The insurgents abducted 110 students on February 19 and released them a month later, with the exception of Sharibu and five students who died in captivity.
They reportedly held Sharibu back for refusing to renounce her Christian faith.
The Cable reports that some of Sharibu’s schoolmates said while in custody, she had sneaked away with two other girls — but was unfortunate to walk into the wrong arms.
“We thought she was just going round the corner, but she sneaked out along with Maryam and Amira (the other two classmates),” Aisha Ibiwa, one of the girls, told UK Guardian.
They were said to have walked for three days in the course of their escape from the insurgents. A family they met for help on how to return home to Dapchi rather facilitated their return to the insurgents.
Hajara Adamu, another of Leah’s friends, recalled: “The Fulani man (from the family) said to them, ‘so you are the missing girls that we’ve heard about on the radio.’ He gave them a jerrycan filled with cow’s milk and brought them back.”
“Leah and her group weren’t flogged. They [Boko Haram] said it was because they had suffered a lot while trying to escape.”
Adamu said she had also tried to escape but suffered same fate as Sharibu.
She added that the insurgents laughed at them for attempting to escape, mocking them that “we wanted to go back to the land of unbelievers.”
While in custody, the girls recalled that one of the Boko Haram leaders whom they knew as “the Khalifa” came to see them every week.
During those visits, he was said to have told them they would not stay for too long in custody.

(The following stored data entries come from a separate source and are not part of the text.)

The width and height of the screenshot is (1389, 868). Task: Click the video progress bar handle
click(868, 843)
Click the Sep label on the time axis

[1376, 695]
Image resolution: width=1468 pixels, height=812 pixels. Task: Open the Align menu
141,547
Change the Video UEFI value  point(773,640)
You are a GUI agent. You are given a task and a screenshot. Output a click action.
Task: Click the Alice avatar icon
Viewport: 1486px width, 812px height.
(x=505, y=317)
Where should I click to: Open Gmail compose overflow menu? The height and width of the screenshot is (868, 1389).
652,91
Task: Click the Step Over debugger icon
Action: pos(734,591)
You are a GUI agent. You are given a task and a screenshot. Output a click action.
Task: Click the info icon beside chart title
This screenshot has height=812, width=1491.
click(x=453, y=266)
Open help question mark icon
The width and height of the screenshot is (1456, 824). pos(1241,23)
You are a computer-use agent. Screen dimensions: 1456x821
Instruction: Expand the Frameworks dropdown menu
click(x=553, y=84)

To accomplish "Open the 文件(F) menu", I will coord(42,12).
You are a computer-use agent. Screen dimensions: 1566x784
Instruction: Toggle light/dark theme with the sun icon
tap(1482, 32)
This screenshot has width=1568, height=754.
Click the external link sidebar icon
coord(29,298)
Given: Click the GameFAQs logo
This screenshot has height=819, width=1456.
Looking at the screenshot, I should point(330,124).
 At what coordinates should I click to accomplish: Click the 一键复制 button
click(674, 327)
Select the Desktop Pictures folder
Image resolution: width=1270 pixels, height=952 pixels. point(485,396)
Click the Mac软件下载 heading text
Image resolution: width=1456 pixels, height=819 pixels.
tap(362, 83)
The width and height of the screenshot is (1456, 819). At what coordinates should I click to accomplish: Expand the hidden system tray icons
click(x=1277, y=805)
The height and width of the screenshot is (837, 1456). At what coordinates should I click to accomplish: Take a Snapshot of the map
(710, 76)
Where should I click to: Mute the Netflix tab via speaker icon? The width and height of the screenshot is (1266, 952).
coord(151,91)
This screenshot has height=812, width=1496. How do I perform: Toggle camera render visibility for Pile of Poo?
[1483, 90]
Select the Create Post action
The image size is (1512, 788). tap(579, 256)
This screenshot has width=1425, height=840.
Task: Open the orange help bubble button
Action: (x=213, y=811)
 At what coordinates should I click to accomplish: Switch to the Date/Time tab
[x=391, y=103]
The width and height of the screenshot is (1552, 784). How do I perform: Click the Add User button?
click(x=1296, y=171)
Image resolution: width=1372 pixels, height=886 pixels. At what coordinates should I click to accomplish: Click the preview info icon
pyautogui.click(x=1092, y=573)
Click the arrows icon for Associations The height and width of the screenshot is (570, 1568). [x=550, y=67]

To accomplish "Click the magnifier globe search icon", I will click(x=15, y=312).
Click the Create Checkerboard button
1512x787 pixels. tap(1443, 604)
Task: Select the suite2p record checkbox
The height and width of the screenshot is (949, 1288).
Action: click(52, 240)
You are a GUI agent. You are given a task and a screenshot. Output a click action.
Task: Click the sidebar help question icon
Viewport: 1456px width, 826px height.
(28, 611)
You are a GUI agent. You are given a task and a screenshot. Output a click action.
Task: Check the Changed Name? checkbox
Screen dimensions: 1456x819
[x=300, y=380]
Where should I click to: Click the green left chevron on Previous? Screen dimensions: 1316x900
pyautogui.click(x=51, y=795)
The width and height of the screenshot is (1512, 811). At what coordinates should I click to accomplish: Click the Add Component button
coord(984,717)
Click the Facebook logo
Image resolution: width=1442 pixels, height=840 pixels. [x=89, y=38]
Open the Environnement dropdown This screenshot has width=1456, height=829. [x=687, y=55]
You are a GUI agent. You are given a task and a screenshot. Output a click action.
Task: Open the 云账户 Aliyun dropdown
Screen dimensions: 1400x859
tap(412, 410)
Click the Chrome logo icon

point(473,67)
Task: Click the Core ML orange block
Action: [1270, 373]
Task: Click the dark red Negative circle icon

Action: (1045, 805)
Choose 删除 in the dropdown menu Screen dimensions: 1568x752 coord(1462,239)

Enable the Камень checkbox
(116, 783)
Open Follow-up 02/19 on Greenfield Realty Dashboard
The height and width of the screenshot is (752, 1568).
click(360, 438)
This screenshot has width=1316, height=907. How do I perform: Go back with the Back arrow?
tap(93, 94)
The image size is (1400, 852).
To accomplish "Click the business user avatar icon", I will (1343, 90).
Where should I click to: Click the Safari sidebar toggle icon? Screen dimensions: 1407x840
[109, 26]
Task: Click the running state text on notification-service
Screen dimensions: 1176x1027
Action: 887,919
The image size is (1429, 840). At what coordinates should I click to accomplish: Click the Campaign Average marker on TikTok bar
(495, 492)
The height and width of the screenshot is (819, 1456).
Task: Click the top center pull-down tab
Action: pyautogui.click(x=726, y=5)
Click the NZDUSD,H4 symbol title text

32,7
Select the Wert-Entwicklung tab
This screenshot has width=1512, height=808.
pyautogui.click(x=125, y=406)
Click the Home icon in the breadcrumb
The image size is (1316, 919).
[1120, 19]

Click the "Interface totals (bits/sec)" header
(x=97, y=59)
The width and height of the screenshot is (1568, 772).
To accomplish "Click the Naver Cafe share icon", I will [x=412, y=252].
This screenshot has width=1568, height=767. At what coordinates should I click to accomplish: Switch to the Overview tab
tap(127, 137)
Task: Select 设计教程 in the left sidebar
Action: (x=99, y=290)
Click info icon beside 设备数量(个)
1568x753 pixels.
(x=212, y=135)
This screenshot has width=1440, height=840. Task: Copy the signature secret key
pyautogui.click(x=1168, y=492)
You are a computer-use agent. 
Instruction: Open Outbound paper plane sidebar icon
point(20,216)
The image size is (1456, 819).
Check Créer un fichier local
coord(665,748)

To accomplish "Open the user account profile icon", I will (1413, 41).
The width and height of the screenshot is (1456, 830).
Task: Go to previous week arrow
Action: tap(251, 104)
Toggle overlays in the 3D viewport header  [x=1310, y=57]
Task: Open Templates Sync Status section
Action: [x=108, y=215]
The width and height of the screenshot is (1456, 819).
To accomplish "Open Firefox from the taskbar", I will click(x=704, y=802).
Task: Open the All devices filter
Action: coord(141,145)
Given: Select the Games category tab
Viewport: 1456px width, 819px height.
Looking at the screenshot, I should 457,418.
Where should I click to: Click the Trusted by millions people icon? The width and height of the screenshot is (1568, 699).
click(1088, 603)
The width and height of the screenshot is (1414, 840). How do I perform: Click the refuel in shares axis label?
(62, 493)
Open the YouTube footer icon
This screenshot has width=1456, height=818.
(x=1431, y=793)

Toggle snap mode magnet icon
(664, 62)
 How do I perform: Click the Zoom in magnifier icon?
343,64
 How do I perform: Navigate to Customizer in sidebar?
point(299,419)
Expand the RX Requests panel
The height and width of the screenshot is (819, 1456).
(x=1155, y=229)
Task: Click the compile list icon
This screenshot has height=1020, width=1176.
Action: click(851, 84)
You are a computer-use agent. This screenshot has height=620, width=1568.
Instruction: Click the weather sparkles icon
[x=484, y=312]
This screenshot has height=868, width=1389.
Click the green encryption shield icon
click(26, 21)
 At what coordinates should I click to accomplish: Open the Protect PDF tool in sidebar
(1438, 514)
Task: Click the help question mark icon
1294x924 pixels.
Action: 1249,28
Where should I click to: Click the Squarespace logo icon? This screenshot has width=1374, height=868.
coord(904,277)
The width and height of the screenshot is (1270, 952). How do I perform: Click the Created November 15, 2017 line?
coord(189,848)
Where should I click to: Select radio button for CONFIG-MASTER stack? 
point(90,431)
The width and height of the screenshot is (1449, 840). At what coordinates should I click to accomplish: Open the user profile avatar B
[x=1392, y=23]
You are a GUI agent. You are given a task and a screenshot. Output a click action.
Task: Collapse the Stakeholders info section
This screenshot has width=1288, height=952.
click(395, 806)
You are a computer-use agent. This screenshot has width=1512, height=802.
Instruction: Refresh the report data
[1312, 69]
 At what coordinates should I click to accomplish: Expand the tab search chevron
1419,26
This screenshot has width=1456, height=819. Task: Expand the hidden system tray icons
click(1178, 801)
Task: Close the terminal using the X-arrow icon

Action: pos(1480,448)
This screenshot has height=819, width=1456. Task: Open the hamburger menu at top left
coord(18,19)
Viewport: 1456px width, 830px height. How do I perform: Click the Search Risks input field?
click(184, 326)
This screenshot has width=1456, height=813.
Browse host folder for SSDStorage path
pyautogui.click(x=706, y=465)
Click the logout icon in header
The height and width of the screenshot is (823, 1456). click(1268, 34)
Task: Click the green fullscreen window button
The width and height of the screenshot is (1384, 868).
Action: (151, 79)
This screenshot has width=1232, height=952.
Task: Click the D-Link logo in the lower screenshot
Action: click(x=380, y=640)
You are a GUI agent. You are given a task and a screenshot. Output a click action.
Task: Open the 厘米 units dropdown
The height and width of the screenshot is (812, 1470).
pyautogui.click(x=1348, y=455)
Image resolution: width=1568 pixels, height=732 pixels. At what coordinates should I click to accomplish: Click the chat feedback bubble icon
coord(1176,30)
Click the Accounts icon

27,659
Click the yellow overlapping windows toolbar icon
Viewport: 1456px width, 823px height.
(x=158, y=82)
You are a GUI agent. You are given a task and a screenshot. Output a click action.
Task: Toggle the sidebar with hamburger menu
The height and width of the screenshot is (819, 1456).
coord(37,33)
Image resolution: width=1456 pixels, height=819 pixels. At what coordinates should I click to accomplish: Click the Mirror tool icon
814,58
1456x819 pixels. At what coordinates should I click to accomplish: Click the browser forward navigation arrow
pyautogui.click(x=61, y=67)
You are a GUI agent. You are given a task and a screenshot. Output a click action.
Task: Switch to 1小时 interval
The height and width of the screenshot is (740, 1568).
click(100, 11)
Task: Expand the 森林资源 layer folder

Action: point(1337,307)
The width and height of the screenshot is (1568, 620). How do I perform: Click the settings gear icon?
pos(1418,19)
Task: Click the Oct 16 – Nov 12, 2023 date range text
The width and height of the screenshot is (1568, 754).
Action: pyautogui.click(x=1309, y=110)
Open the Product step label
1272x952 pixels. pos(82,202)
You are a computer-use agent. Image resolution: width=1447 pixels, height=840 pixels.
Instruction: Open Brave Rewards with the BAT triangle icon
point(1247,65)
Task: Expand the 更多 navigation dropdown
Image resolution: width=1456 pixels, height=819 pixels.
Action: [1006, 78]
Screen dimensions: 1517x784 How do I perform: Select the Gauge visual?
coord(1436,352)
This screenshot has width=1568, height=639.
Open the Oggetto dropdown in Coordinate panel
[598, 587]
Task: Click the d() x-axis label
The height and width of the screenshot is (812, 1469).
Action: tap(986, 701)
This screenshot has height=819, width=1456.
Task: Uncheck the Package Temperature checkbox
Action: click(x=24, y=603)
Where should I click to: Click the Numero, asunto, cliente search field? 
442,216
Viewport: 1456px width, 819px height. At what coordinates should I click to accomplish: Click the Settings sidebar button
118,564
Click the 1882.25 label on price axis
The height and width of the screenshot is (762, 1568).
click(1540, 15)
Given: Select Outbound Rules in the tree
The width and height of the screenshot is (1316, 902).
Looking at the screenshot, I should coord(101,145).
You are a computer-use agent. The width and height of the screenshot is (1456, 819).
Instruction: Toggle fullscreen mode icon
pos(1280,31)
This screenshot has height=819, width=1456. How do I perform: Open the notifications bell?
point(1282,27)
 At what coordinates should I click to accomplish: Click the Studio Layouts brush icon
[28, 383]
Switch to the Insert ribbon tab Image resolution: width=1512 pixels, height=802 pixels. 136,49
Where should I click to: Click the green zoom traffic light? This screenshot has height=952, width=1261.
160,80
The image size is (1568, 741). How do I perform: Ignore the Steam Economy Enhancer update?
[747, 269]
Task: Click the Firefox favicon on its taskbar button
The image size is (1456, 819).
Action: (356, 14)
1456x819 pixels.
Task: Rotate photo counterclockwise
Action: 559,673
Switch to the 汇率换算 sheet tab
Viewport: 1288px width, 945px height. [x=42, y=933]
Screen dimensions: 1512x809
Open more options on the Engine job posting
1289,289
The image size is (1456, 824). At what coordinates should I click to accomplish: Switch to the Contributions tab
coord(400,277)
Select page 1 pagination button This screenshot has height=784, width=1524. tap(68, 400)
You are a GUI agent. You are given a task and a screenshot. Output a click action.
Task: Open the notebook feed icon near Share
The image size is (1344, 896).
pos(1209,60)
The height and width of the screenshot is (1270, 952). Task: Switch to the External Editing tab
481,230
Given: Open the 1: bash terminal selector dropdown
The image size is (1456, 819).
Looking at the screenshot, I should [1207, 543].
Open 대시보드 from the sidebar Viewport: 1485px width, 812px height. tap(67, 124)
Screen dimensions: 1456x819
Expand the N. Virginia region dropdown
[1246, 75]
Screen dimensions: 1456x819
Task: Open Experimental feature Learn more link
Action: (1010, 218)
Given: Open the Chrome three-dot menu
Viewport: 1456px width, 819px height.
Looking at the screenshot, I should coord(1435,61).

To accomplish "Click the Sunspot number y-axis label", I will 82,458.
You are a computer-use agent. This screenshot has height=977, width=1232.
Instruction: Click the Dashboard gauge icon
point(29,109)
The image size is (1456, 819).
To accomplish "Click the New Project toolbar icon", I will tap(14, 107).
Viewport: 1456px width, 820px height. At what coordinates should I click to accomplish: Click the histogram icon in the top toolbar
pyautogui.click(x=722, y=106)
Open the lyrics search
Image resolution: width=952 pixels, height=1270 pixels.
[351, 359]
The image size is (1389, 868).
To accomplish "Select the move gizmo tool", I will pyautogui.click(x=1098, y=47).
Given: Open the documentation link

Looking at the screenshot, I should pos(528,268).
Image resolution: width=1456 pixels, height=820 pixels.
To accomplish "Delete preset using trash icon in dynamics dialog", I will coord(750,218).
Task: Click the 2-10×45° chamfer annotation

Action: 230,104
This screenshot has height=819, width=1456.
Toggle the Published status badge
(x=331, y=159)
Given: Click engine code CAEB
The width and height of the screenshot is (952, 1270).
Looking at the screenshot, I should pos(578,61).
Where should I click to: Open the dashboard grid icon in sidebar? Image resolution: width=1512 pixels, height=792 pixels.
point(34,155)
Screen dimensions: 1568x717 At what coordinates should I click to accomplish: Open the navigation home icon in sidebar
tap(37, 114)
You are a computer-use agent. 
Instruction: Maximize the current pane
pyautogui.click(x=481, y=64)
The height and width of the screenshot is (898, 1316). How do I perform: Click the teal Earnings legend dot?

“We don’t have any issue with you – our issue is with the government,” he had told them, according to Adamu. “They’ve taken our men. Don’t worry, you’ll all go home soon.”
“He’d take off his balaclava and say: ‘You shouldn’t go back to Nigeria. It’s a country of sinners and unbelievers. When you go back, convince your parents to come back here to the Islamic caliphate with you'.”